# [Goal]
Reproduce the records below with every "Viewport" renamed to "Screen size", changing nothing else.
==================================================
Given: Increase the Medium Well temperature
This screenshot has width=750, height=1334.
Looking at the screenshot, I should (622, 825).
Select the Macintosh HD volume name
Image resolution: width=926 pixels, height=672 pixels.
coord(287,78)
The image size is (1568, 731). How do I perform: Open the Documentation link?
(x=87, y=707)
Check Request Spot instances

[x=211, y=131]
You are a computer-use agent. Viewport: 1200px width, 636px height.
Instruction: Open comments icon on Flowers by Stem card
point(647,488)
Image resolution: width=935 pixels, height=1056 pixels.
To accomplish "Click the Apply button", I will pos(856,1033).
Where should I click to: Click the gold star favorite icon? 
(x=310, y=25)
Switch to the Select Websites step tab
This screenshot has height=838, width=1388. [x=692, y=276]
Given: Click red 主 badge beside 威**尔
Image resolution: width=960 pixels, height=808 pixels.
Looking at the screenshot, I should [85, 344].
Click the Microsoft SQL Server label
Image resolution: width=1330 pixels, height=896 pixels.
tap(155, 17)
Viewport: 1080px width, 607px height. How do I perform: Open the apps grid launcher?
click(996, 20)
==================================================
# [Answer to this task]
Given: Increase the Medium Well temperature
This screenshot has width=750, height=1334.
Looking at the screenshot, I should (622, 825).
Select the Macintosh HD volume name
Image resolution: width=926 pixels, height=672 pixels.
coord(287,78)
The image size is (1568, 731). How do I perform: Open the Documentation link?
(x=87, y=707)
Check Request Spot instances

[x=211, y=131]
You are a computer-use agent. Screen size: 1200px width, 636px height.
Instruction: Open comments icon on Flowers by Stem card
point(647,488)
Image resolution: width=935 pixels, height=1056 pixels.
To accomplish "Click the Apply button", I will pos(856,1033).
Where should I click to: Click the gold star favorite icon? 
(x=310, y=25)
Switch to the Select Websites step tab
This screenshot has height=838, width=1388. [x=692, y=276]
Given: Click red 主 badge beside 威**尔
Image resolution: width=960 pixels, height=808 pixels.
Looking at the screenshot, I should [85, 344].
Click the Microsoft SQL Server label
Image resolution: width=1330 pixels, height=896 pixels.
tap(155, 17)
Screen size: 1080px width, 607px height. How do I perform: Open the apps grid launcher?
click(996, 20)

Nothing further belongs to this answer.